Daerah  

Dana Desa Anjlok Rp 162 Miliar, Desa di Blitar Dipaksa Putar Otak di 2026

Avatar photo

Blitar, JADIKABAR.COM – Tahun 2026 menjadi ujian serius bagi pembangunan desa di Kabupaten Blitar. Dana Desa yang diterima kabupaten ini turun drastis hingga sekitar Rp 162 miliar dibanding tahun sebelumnya. Penyusutan anggaran tersebut membuat desa tidak lagi leluasa menyusun program dan memaksa perubahan cara pandang dalam membangun.

Pada tahun 2025, Dana Desa Kabupaten Blitar tercatat berada di kisaran Rp 239,46 miliar. Namun pada tahun 2026, alokasi tersebut turun tajam menjadi Rp 76,78 miliar. Penurunan lebih dari setengah ini berdampak langsung pada kapasitas fiskal desa dalam membiayai pembangunan, pelayanan dasar, hingga program pemberdayaan masyarakat.

Jika dirata-ratakan, pada tahun 2026 setiap desa di Kabupaten Blitar hanya menerima Dana Desa di kisaran Rp 350 juta. Angka ini jauh lebih kecil dibanding tahun sebelumnya, ketika rata-rata desa masih mengelola dana di atas Rp 1 miliar.
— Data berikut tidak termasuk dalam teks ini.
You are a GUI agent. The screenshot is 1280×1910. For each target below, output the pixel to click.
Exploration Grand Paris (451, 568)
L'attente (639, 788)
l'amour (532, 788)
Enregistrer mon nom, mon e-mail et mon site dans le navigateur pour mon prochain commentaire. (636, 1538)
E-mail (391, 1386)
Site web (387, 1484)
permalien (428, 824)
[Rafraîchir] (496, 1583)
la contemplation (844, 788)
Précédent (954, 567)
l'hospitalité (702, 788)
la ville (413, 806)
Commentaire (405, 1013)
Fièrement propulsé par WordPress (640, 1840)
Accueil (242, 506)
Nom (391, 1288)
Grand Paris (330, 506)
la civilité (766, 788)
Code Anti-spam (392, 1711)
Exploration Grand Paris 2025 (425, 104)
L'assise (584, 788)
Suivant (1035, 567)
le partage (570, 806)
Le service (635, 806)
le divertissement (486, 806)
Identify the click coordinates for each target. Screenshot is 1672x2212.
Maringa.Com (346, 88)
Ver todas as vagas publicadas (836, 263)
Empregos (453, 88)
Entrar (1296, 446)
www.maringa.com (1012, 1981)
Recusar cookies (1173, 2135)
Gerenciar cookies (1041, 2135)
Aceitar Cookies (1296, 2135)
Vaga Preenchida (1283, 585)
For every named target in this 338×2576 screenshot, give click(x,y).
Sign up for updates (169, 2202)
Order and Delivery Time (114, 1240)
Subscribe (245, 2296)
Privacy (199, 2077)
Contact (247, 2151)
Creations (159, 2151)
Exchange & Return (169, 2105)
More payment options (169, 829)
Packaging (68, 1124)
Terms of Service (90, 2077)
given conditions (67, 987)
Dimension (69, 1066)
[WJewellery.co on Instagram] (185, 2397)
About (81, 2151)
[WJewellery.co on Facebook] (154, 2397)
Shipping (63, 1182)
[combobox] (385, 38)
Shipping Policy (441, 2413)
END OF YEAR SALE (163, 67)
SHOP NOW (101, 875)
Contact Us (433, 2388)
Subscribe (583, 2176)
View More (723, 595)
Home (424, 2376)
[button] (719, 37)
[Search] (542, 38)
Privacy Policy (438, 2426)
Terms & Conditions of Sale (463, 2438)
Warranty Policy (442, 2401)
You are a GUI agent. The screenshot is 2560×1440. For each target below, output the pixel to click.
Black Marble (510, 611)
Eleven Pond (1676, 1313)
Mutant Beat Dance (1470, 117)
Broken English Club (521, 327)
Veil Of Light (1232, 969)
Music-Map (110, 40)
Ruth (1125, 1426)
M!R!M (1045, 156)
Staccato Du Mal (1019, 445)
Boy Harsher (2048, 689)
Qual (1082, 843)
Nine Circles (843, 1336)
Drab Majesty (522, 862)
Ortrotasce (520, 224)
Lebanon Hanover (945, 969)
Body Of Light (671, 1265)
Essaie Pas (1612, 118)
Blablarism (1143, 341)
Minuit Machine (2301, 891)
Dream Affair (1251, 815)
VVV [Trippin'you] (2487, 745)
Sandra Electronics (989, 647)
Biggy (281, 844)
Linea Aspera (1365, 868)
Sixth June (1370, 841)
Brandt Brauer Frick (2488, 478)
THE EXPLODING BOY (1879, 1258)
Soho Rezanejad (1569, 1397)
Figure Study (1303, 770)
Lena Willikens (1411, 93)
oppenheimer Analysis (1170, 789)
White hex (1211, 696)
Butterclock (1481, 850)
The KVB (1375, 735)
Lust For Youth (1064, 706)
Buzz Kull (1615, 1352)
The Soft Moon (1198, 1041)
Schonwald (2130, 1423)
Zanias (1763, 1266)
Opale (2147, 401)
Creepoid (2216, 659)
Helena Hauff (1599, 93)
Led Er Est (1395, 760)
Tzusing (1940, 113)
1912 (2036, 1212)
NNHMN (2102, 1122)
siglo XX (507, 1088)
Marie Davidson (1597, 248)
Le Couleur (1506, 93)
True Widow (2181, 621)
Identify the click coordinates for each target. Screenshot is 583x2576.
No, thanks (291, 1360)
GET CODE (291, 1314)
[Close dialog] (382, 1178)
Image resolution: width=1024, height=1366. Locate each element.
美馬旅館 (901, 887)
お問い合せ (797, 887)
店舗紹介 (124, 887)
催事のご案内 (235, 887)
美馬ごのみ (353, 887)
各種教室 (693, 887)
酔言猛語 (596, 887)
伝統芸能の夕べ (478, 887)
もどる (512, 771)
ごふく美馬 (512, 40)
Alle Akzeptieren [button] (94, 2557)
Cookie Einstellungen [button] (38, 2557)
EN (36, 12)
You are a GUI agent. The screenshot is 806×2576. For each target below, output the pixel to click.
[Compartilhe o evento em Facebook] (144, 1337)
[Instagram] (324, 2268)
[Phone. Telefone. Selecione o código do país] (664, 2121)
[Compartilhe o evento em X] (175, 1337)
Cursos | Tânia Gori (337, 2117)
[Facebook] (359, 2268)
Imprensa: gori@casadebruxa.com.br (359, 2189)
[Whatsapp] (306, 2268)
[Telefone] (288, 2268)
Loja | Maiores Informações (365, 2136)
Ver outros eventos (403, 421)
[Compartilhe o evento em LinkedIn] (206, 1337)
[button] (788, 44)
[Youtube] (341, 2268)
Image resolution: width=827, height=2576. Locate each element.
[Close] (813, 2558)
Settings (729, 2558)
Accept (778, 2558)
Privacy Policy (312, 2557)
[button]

Selisih yang sangat lebar tersebut membuat ruang fiskal desa menyempit secara signifikan dan menuntut kehati-hatian dalam setiap keputusan anggaran.

Kondisi ini berdampak langsung pada fokus penggunaan Dana Desa 2026. Desa tidak lagi diarahkan membuka banyak proyek baru, melainkan memaksimalkan apa yang telah ada.

Infrastruktur yang sudah terbangun menjadi prioritas untuk dipelihara dan dioptimalkan agar tetap memberi manfaat jangka panjang. Pembangunan fisik tetap berjalan, namun dilakukan secara selektif dan berbasis kebutuhan riil masyarakat.

Selain infrastruktur, penggunaan Dana Desa juga difokuskan pada pemenuhan pelayanan dasar dan penguatan ekonomi lokal. Dalam situasi anggaran terbatas, desa didorong mengembangkan potensi yang paling realistis, terutama melalui pengelolaan Badan Usaha Milik Desa (BUMDes) dan pemanfaatan aset desa. Pendekatan ini dipandang penting untuk mengurangi ketergantungan desa terhadap transfer anggaran.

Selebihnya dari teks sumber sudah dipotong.